__Consigne__
Pourriez-vous donner la suite du moyen de cassation sur le secret médical, en partant de sa dernière phrase ?
------ Extrait du document ------
DEUXIÈME MOYEN DE CASSATION

Il est fait grief à l'arrêt attaqué d'AVOIR, en condamnant Mme [D] à payer à M. [F] la seule somme de 2 000 euros à titre de dommages et intérêts en réparation de son préjudice moral, après avoir dit que Mme [D] avait engagé sa responsabilité sur le fondement de l'article 1240 du code civil en établissant le 26 septembre 2003 une attestation faisant état de renseignements couverts par le secret médical, rejeté la demande de M. [F] tendant à la condamnation de Mme [D] à lui payer la somme de 100 000 euros en écartant le grief de violation du secret professionnel pris de la communication par elle à l'employeur du formulaire renseigné par son médecin traitant ;

AUX MOTIFS QU'« il n'est par contre pas établi que Mme [D] a communiqué à son employeur le formulaire D2 renseigné par le médecin traitant de M. [F] ; que les conclusions du 1er mars 2005 de l'employeur devant le conseil de prudhommes établit que le formulaire litigieux a été annexé à une lettre rédigée par la Société des secours miniers » ;

ALORS QUE le défaut de réponse à conclusions constitue un défaut de motifs ; que M. [F] faisait valoir en cause d'appel, offre de preuve à l'appui, que le formulaire D2 n'avait été établi que le 3 septembre 2004, de sorte qu'il était impossible qu'il ait existé à la date du 29 juin 2004, à laquelle, selon les conclusions de Charbonnages de France du 1er mars 2005, avait été adressé le courrier, auquel aurait été prétendument joint le formulaire litigieux, de la Caisse autonome nationale de la sécurité sociale dans les mines (conclusions, p. 15, § 4 et suivants) ; qu'en retenant, pour écarter le grief pris d'une violation du secret professionnel par Mme [D] à l'occasion de la communication à l'employeur du formulaire renseigné par le médecin traitant de M. [F], que les conclusions du 1er mars 2005 de l'employeur devant le conseil de prud'hommes établissaient que le formulaire litigieux avait été annexé à une lettre rédigée par la Société des secours miniers, sans répondre au moyen péremptoire pris de ce que le formulaire n'avait pas encore été établi à la date à laquelle les Charbonnages de France prétendaient qu'il lui avait été communiqué par l'organisme social, la cour d'appel a violé l'article 455 du code de procédure civile.
------ Données de l'exercice ------
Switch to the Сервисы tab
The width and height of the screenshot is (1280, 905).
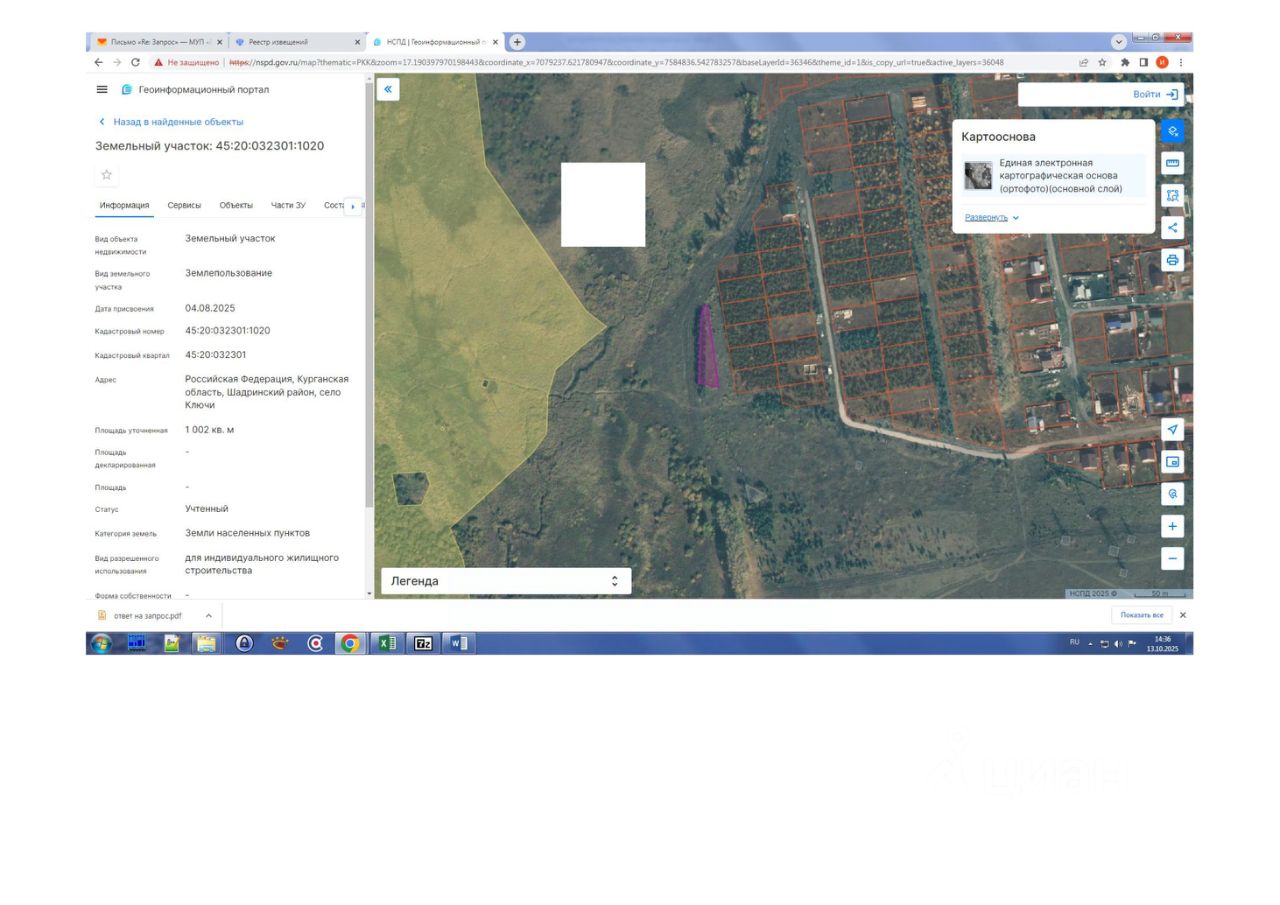coord(184,205)
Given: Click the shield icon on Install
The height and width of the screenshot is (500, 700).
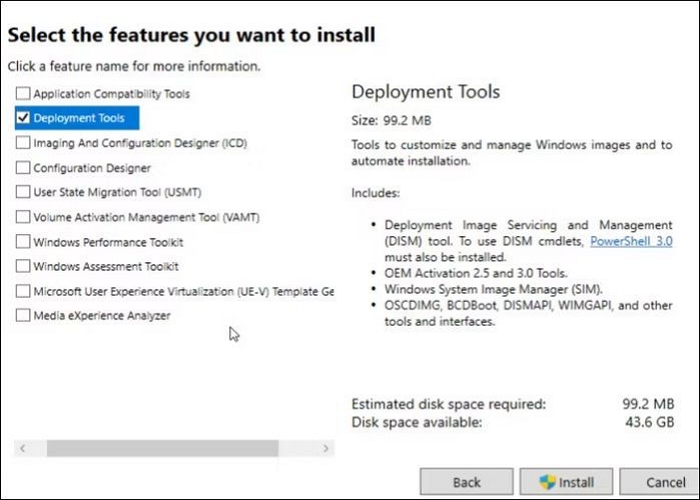Looking at the screenshot, I should click(547, 482).
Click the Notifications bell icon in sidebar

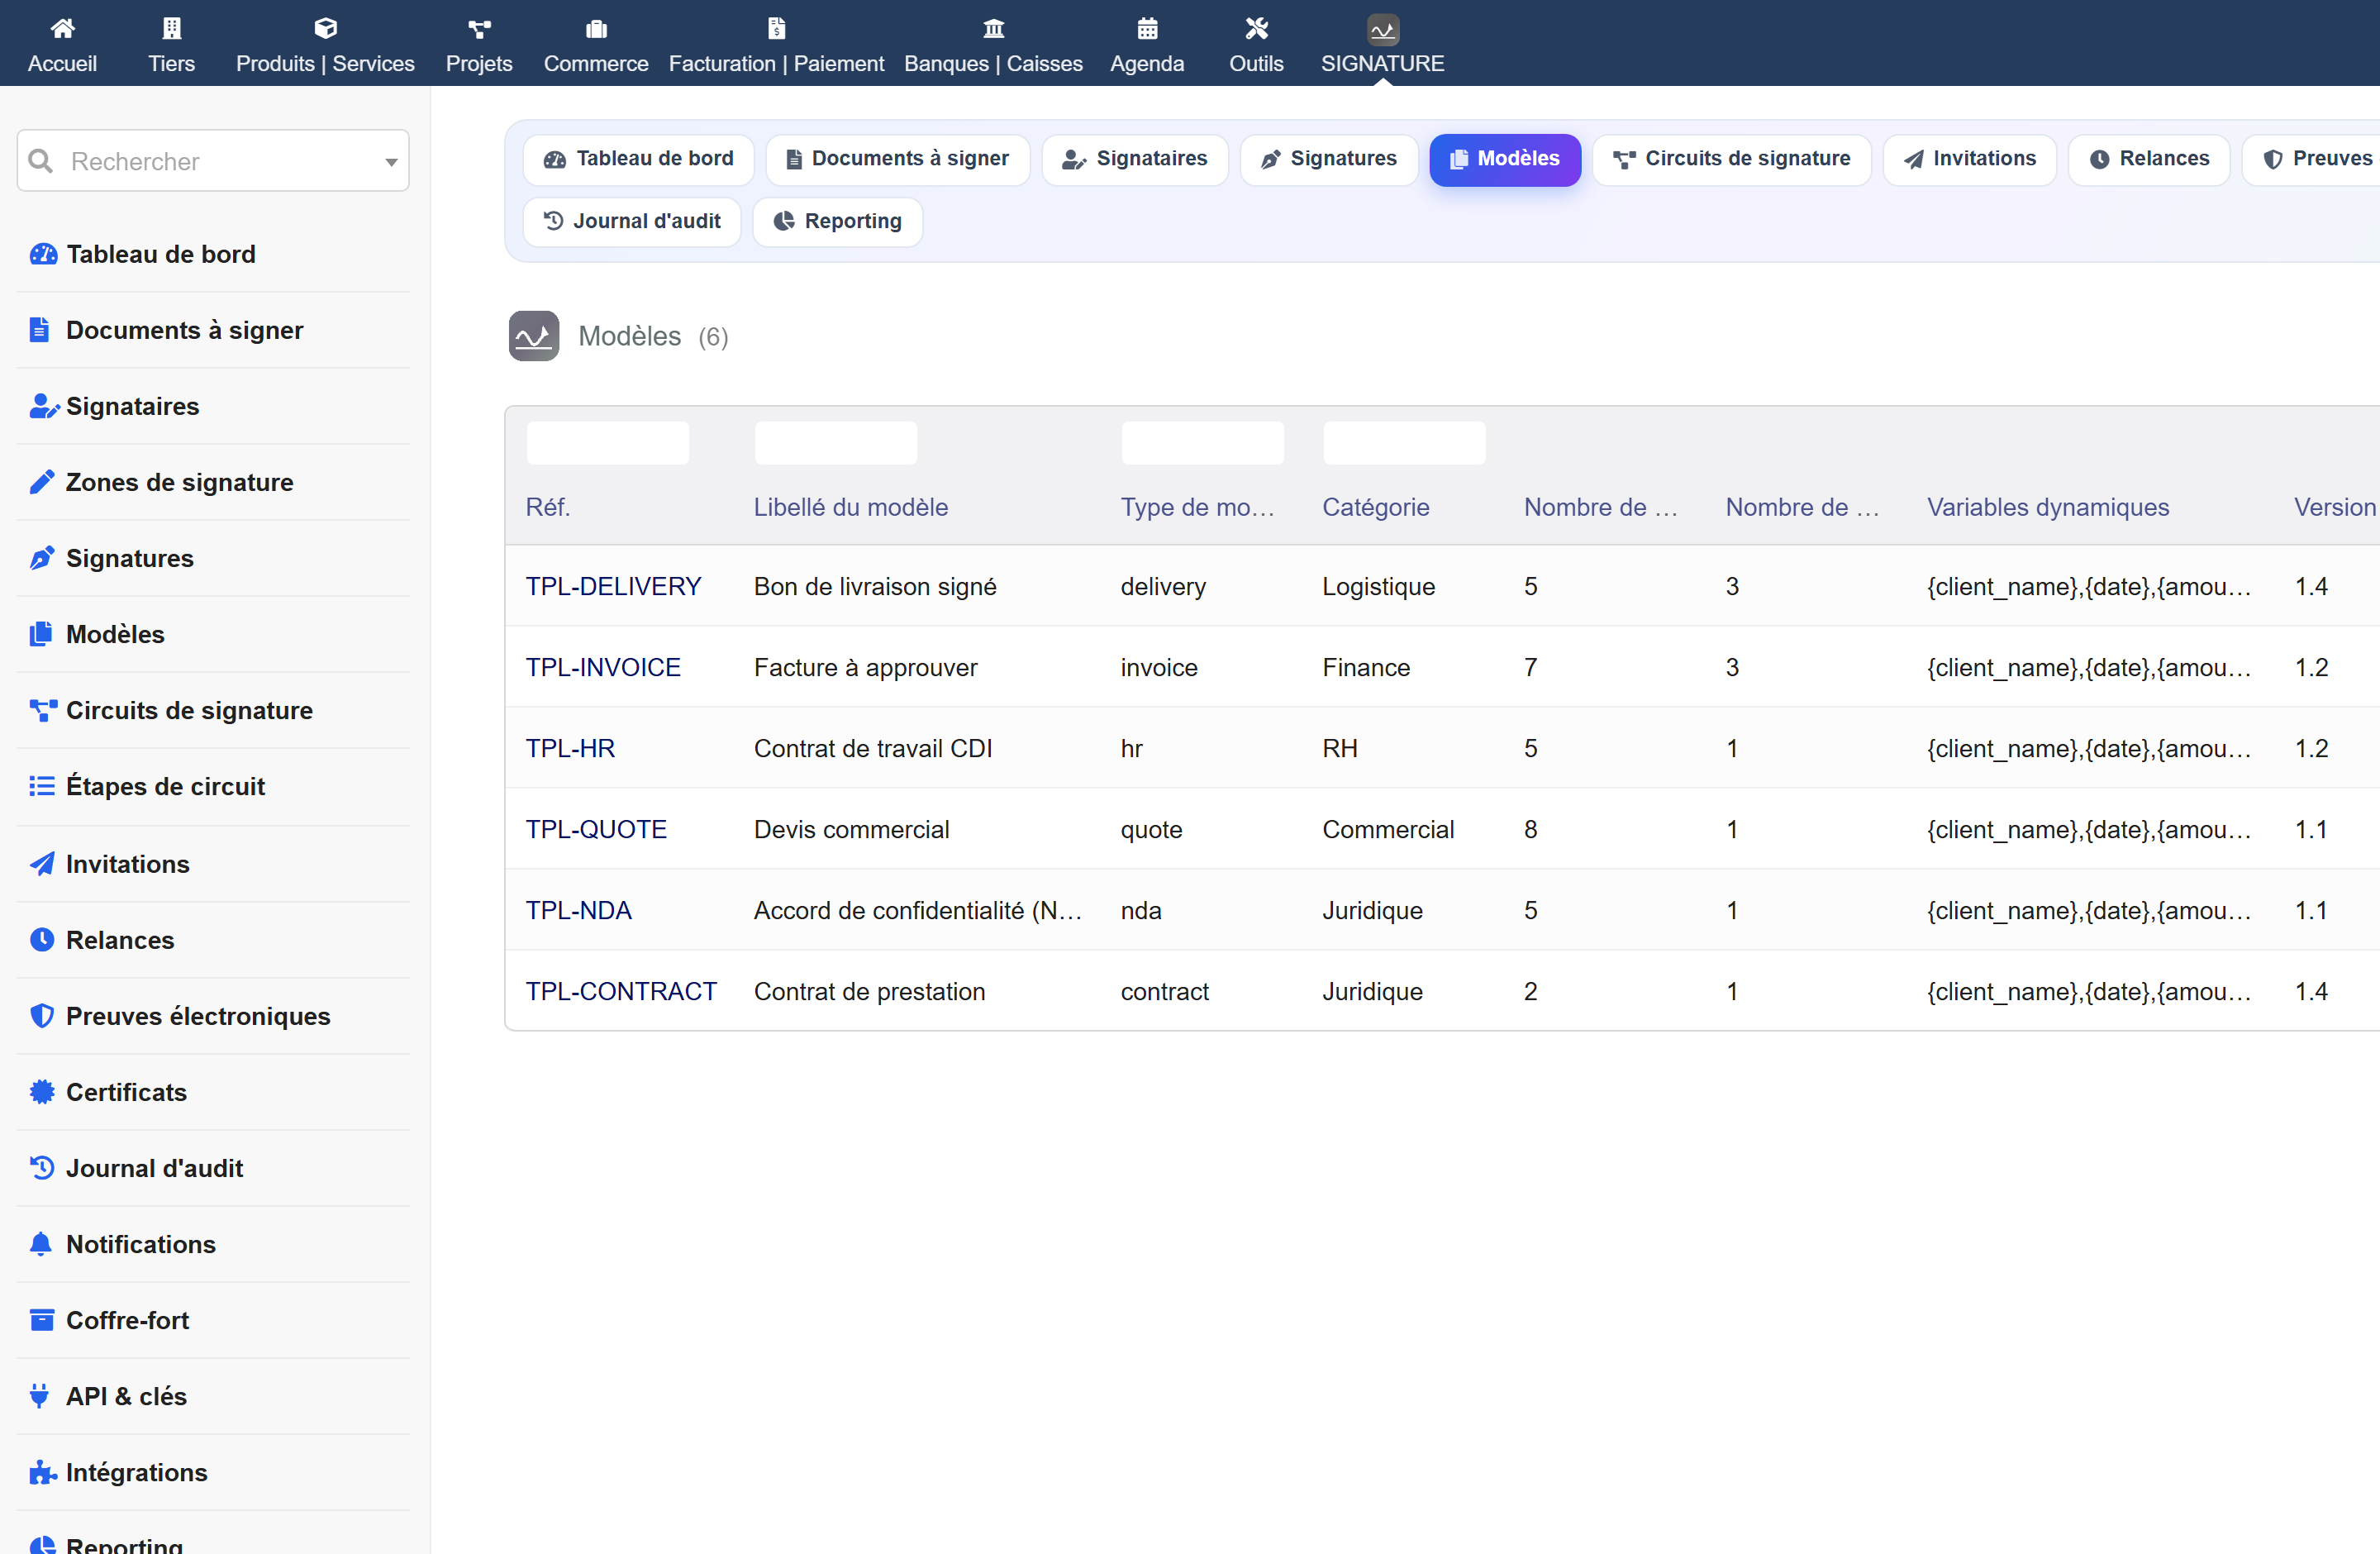[41, 1244]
------
__Corrigé__
TROISIÈME MOYEN DE CASSATION

Il est fait grief à l'arrêt attaqué d'AVOIR rejeté la demande de M. [F] tendant à ce que Mme [D] soit condamnée au titre d'un harcèlement moral à son encontre ;

AUX MOTIFS QUE « sur les faits de harcèlement moral imputés au médecin du travail, M. [F] invoque une jurisprudence qui retient que l'existence d'un harcèlement moral par l'employeur qui a divulgué des données relevant du secret médical ; qu'il soutient qu'en l'espèce Mme [D] s'est rendue complice d'un harcèlement moral commis par l'employeur en établissant une attestation contenant des informations contenues dans son dossier médical ; que ne saurait cependant caractériser un harcèlement moral le fait unique ainsi imputé à Mme [D] qui ne peut, non plus, se voir appliquer les règles de la responsabilité pénale en matière de complicité » ;

ALORS QUE celui qui aide sciemment autrui à enfreindre ses obligations contractuelles commet une faute délictuelle à l'égard de la victime ; qu'en écartant toute responsabilité de Mme [D] motif pris qu'un fait unique n'était pas constitutif d'un harcèlement moral et qu'elle ne pouvait se voir appliquer les règles de la responsabilité pénale en matière de complicité, sans rechercher si, en établissant une attestation contenant des informations figurant dans son dossier médical, elle n'avait pas engagé sa responsabilité délictuelle à l'égard de M. [F] en se rendant complice d'un harcèlement moral, la cour d'appel a privé sa décision de base légale au regard de l'article 1382, devenu 1240, du code civil.